#### What needs to be done
Using the records below, quote only the span that opens with the line containing "Terms and Conditions (260, 1339)" and closes with the line containing "Nakupovat, Člověk (930, 651)", exactly and inclusively.

━━ Dataset ━━

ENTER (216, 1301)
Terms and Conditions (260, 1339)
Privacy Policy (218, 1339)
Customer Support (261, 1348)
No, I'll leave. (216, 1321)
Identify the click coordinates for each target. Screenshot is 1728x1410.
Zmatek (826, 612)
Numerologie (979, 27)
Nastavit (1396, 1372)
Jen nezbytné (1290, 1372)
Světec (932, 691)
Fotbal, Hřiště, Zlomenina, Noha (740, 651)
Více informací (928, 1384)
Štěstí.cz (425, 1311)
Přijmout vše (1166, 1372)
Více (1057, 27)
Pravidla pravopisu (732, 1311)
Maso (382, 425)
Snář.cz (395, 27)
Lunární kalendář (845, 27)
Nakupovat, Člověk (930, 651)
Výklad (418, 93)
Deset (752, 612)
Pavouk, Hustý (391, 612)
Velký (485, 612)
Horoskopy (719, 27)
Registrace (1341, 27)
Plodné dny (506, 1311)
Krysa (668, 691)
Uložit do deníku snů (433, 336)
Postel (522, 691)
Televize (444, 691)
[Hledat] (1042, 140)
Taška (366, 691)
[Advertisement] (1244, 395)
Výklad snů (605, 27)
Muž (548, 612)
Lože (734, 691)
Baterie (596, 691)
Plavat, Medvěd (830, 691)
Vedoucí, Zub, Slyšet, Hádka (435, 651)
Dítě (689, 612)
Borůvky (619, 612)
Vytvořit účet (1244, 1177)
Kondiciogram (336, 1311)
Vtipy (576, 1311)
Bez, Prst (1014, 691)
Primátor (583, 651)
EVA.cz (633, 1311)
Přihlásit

━━━

#### Finished exercise
Terms and Conditions (260, 1339)
Privacy Policy (218, 1339)
Customer Support (261, 1348)
No, I'll leave. (216, 1321)
Identify the click coordinates for each target. Screenshot is 1728x1410.
Zmatek (826, 612)
Numerologie (979, 27)
Nastavit (1396, 1372)
Jen nezbytné (1290, 1372)
Světec (932, 691)
Fotbal, Hřiště, Zlomenina, Noha (740, 651)
Více informací (928, 1384)
Štěstí.cz (425, 1311)
Přijmout vše (1166, 1372)
Více (1057, 27)
Pravidla pravopisu (732, 1311)
Maso (382, 425)
Snář.cz (395, 27)
Lunární kalendář (845, 27)
Nakupovat, Člověk (930, 651)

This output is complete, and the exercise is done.